Одиннадцать лет спустя, работая собкором в Вашингтоне, я стал свидетелем примечательного эпизода. В августе 1985 года, несмотря на предостережения ряда представителей высшего партийного руководства («Можно не сомневаться, что на Западе Боннэр будет использована против нас. Никакой порядочности от неё ожидать нельзя. Это — зверюга в юбке», — скажет секретарь ЦК КПСС Михаил Зимянин), Елене Георгиевне разрешили выехать в США — сделать шунтирование. Как и предвидел Зимянин (и не только он), за океаном Боннэр, как сейчас бы сказали, оттянулась по полной программе.

Михаил Зимянин

 

Поселившись в Бостоне в доме Татьяны Янкелевич, своей дочери от первого брака, она в ожидании операции охотно раздавала интервью американским журналистам. Надо ли пояснять, какими словами, к вящему удовольствию администрации Рональда Рейгана, который двумя годами раньше обозвал нашу страну империей зла, вторая жена Сахарова крыла СССР. К тому времени многим советским диссидентам уже стало ясно, что, по выражению Александра Зиновьева, они «целились в коммунизм, а попали в Россию».

Многим, но только не Боннэр. Та каждый день выходила покурить на терраску дочернего коттеджа, рядом с которым круглосуточно караулили представители заокеанских СМИ (некоторые телеканалы даже пригнали туда автофургончики, чтоб их репортёрам было где ночевать), и скармливала им бесконечные истории об ужасах жизни в нашей стране.

Так бы, наверное, и продолжалось до тех пор, пока словоохотливую рассказчицу не увезли на операцию, но вмешался один из тех жителей Соединённых Штатов, в ком постоянное промывание мозгов не подавило чувство fair play, то есть честной игры, или, попросту говоря, объективности. Увидев в одной из местных газет очередную публикацию с фотографией Боннэр, где та была изображена с неизменной сигаретой, этот человек обратился в редакцию с письмом: «Если миссис Боннэр действительно приехала к нам для шунтирования, то почему она не делает то, что первым делом сделал бы любой человек с больным сердцем, — не бросит курить?» Письмо напечатали, и в тот же день Елену Георгиевну как ветром сдуло с местных телеэкранов и журнально-газетных полос.

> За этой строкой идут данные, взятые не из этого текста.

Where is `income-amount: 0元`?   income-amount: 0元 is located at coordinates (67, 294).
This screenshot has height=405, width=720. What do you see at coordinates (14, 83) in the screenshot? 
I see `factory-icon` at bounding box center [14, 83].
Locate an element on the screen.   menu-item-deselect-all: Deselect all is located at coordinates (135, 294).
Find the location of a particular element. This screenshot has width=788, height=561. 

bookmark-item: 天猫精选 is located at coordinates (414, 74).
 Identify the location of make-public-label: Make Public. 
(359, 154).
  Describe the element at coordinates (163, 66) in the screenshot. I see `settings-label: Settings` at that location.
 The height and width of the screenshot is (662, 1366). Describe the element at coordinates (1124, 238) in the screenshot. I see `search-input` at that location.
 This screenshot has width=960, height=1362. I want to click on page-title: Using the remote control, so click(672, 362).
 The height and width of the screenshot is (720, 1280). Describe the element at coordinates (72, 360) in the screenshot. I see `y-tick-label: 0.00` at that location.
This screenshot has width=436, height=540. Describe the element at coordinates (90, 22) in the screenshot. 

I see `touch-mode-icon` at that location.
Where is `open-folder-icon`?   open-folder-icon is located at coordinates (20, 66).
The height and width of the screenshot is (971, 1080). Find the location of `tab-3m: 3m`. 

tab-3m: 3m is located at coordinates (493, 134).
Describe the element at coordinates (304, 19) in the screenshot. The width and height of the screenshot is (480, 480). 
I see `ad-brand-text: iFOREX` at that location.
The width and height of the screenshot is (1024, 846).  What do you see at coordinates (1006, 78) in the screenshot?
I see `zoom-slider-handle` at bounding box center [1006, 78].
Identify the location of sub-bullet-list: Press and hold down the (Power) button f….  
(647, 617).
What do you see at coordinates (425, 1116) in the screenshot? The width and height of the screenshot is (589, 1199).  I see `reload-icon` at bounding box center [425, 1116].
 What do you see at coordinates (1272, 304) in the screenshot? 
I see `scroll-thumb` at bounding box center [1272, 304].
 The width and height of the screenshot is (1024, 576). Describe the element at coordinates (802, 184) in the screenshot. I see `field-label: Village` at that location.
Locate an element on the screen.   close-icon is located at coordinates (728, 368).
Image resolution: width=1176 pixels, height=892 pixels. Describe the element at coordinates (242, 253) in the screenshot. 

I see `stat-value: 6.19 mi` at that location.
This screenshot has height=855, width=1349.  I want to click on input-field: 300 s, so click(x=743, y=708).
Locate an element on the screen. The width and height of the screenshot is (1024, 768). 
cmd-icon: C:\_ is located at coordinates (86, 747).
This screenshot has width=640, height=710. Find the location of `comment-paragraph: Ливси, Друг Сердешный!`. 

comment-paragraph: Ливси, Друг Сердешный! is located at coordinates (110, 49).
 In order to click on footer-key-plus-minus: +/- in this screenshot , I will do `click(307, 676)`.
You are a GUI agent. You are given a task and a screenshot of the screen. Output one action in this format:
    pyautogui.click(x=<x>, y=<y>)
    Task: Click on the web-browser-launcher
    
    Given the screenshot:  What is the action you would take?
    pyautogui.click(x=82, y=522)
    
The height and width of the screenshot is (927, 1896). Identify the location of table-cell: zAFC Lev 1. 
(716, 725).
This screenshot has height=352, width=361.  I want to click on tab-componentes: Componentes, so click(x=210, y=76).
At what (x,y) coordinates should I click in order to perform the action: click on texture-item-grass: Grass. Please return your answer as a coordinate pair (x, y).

Самым же удивительным во всей этой истории с Сахаровым стал её финал. 14 декабря 1989 года академик умер, а через несколько дней вышел очередной номер архипопулярного тогда еженедельного журнала «Огонёк». Он был целиком, от первой до последней строчки — случай беспрецедентный! — посвящён Сахарову и состоял из панегириков, сочинённых многими известными людьми той поры, провозгласившими себя демократами, авангардом горбачёвской «перестройки».

Вынув «Огонёк» из почтового ящика, я стал листать журнал и обомлел: номер открывала… многополосная статья того самого Яковлева, кто столько всего порассказал мне о Сахарове в своём кабинете в Оттаве. Причём в этот раз Александр Николаевич представил покойного не только великим учёным, но и отважным борцом с тиранией, нравственным ориентиром, чью кончину общество должно горько оплакивать и воспринимать невосполнимой утратой. И — ни слова о том, что Яковлев поведал мне в 1974 году. В такой ситуации ему в соответствии с древней традицией лучше бы промолчать, но он посчитал возможным — и нужным — возложить на могилу покойного самый пышный венок из дифирамбов.

Примечательно, что, как потом вспоминал один из «прорабов перестройки», главный редактор «Огонька» Виталий Коротич, Михаил Горбачёв в отличие от соратника наотрез отказался написать хотя бы одну фразу в память о Сахарове. Видимо, тогда Минеральный секретарь ещё не знал (а может, Яковлев не успел его надоумить), что он, как станет спустя 20 лет утверждать, ещё в молодости решил посвятить свою жизнь борьбе с коммунизмом.